Brunetti se encontró pensando en lo oportunamente que ese deseo le dio las cosas hechas.

– ¿Qué hizo con los dibujos?

Brunetti estaba cansado de aquello, cansado de tener que considerar todo cuando decía Morandi para determinar cuál de los dos hombres que él había visto estaba hablando.

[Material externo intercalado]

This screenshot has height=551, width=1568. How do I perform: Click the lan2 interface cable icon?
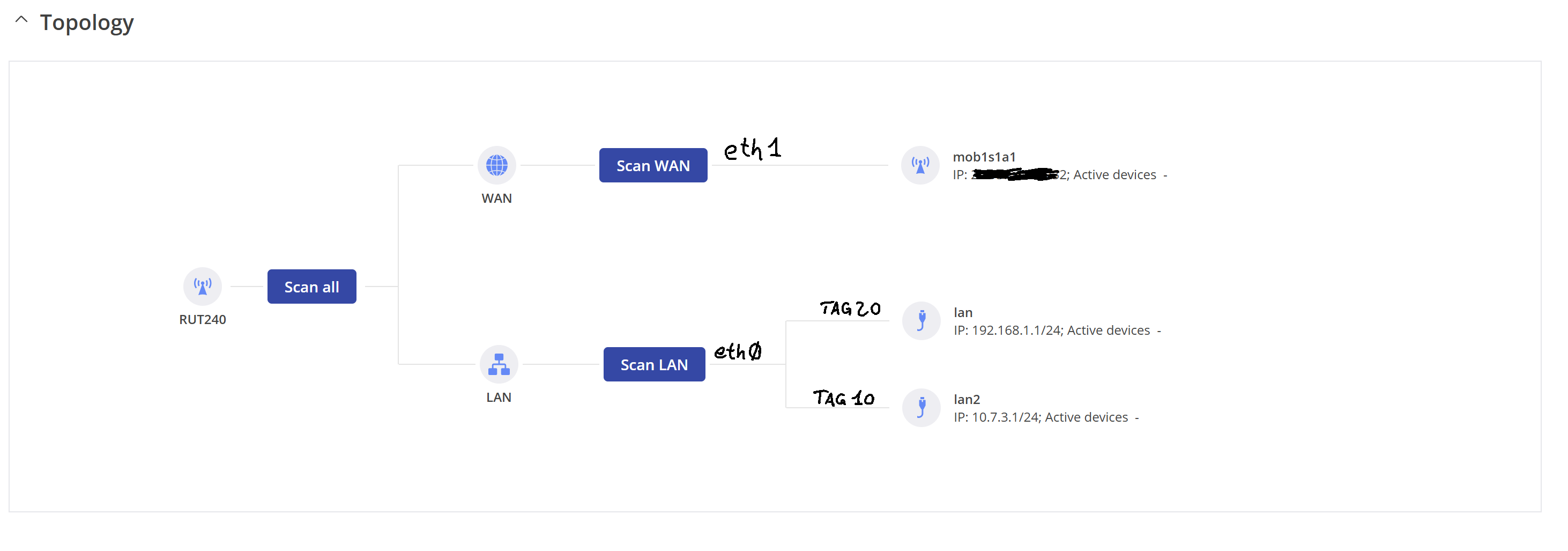pyautogui.click(x=921, y=408)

Como si hubiera esperado la pregunta, Morandi dijo, con un vago gesto en dirección al bolsillo de Brunetti, como si estuviera allí:

– Los deposité en el banco.

Brunetti se reprimió de darse una palmada en la frente y exclamar: «Claro, claro.» Las personas como Morandi no viven en pisos grandes cerca de San Marco, y nadie esperará que los pobres tengan cajas de seguridad. Pero ¿qué otra cosa era aquella llave sino la de una caja de seguridad?

– ¿Cuándo se hizo ella con la llave?

Morandi apretó los labios a la manera de un escolar al que se regaña por alguna infracción leve.

– Hace dos semanas. ¿Se acuerda de aquel día que hizo calor?

En efecto, Brunetti lo recordaba: cenaban en la terraza, pero pronto el calor se hizo insoportable.

– Salí al campo a fumarme un cigarrillo. Dejé el abrigo encima de la cama. Ella debió coger la llave mientras yo estaba fuera. No me di cuenta hasta que llegué a casa y abrí la puerta, pero era demasiado tarde para regresar a la casa di cura. Cuando le pregunté sobre el asunto al día siguiente, me dijo que no sabía de qué le estaba hablando.